Nie trzeba chodzić i rozwieszać plakatów L&T, czy każdego namawiać na obejrzenie MLP. Jest jeden warunek. W to co wierzymy musi być niezmienne. Każdy z Nas dorośnie, założy rodziny i dorobi się(jak to brzmi) dzieci. Jeśli je dobrze wychowamy, zgodnie z zasadą FiM, to przyszłością będą rządzić Nasze dzieci i rozszerzały te hasło.
Inni nie muszą rozumieć to co lubimy. Takie jest moje zdanie. Tak samo, jak z pomocą. Pomóżmy komuś, czy wesprzyjmy jakąś fundacje, by pokazać, że Bronies są dobrzy. Nie, nie że Bronies, ale że ty jesteś dobry i że chcesz pomagać. Nie, że społeczność jest dobra, ale ona wzmaga w człowieku pomoc innym ludziom, a to czy ktoś napisze, że jesteśmy zoofilami i pedofilami, bo lubimy małe kucyki. To niech piszą. Niech sobie ci ludzie żyją w przekonani, że z Nami coś jest nie w porządku.
Jeśli chodzi o L&T to ja jestem z tych co by szerzyli ją z karabinkiem AK-74, magazynkiem z 30 pociskami wypełnionymi miłością i tolerancja o kalibru 5,45 mm, zamontowanym granatnikiem Pary Cannon 40 mm i z ostrym bagnetem (dług. ostrza 14,5cm), dla bliżej znajdujących się trolli i haterów [Tak Soar, wszystko sprawdzone]. W sumie, przydałaby mnie się taka broń. Ma ktoś na składzie coś takiego?
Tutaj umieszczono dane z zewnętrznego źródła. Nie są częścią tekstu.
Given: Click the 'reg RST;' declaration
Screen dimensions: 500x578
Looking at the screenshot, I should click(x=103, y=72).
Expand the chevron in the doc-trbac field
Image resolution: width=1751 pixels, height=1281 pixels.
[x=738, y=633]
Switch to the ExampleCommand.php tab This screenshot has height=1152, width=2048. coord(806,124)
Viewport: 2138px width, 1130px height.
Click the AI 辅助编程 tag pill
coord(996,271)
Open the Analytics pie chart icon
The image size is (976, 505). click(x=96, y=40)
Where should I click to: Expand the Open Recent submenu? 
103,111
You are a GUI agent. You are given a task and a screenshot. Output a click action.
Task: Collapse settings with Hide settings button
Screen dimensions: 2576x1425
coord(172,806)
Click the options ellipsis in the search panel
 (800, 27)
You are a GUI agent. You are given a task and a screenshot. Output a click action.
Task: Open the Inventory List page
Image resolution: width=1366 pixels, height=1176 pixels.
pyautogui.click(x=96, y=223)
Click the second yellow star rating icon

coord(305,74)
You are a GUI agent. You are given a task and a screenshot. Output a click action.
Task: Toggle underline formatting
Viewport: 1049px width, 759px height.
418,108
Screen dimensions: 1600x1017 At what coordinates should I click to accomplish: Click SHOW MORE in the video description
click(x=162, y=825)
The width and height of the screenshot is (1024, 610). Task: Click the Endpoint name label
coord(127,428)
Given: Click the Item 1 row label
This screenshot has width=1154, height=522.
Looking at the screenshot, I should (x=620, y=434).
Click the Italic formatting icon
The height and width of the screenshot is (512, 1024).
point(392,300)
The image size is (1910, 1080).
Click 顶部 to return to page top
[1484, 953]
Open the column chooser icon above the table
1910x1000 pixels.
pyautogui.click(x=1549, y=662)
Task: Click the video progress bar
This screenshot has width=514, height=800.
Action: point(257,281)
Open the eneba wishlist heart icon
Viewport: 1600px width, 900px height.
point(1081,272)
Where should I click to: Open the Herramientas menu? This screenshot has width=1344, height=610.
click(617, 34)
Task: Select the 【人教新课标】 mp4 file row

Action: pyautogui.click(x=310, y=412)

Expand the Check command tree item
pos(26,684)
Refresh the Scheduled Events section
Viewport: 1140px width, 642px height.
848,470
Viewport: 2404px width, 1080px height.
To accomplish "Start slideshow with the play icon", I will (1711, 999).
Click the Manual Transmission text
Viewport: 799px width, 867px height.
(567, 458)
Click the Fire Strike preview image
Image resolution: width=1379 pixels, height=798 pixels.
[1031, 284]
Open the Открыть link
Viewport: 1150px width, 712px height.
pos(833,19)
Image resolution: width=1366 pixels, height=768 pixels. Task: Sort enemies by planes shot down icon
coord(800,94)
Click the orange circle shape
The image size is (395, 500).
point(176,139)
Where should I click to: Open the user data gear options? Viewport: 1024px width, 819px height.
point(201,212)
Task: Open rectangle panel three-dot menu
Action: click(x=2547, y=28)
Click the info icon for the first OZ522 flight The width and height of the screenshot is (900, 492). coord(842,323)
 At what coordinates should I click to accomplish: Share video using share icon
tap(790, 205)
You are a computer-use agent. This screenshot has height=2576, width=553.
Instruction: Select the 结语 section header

-----------------------------------------------------------------------------------------------------------------------------------------------------
Na końcu z okazji nadchodzących świąt mały być prezenty dla każdego czytelnika posta. Nawet zostały zamówione, ale zaginęły podczas transportu do mnie. Poczta Polska nie chce mi ujawnić kto to zrobił i gdzie są teraz moje paczki!
Elementy Harmonii
Dla nas ludzi nic nieznaczące kryształy. Dowiadujemy się o nich od samego początku, jako rzecz co dała urlop na 1000 lat w kurorcie, które znajdowało się na księżycu. Po tym okresie zostają użyte ponownie, trochę w innej formie. Zamiast mocy zaklętej w kryształach, zostały rozdane kucykom, a ich liczba to sześć. Dostały moc, by ponownie pokonać zło. Brakuje tu jeszcze Megazord'ów.Wady i zalety Mane 6 można wymieniać dniami. Moim skromnym zdaniem nie ma to znaczenia. Nikt, nawet kuce nie są krystaliczne i dobre od A do Z. Nie miałoby to sensu robić postacie idealne. Nawet taki Superman miał wady. Nosił gacie na getry, czy ta jego wrażliwość na krypton.
Nie miało by sensu przedstawiać klaczy o słodkim charakteru, o słodkich przygodach, żyjących w słodkim miejscu i jedzących słodkie rzeczy. Tego typu atrakcje mieliśmy od generacji 1, aż do 3,5. Efektem było zamknięcie produkcji odcinków, aż do roku 2010, kiedy to puszczono pierwszy odcinek z MLP:FiM.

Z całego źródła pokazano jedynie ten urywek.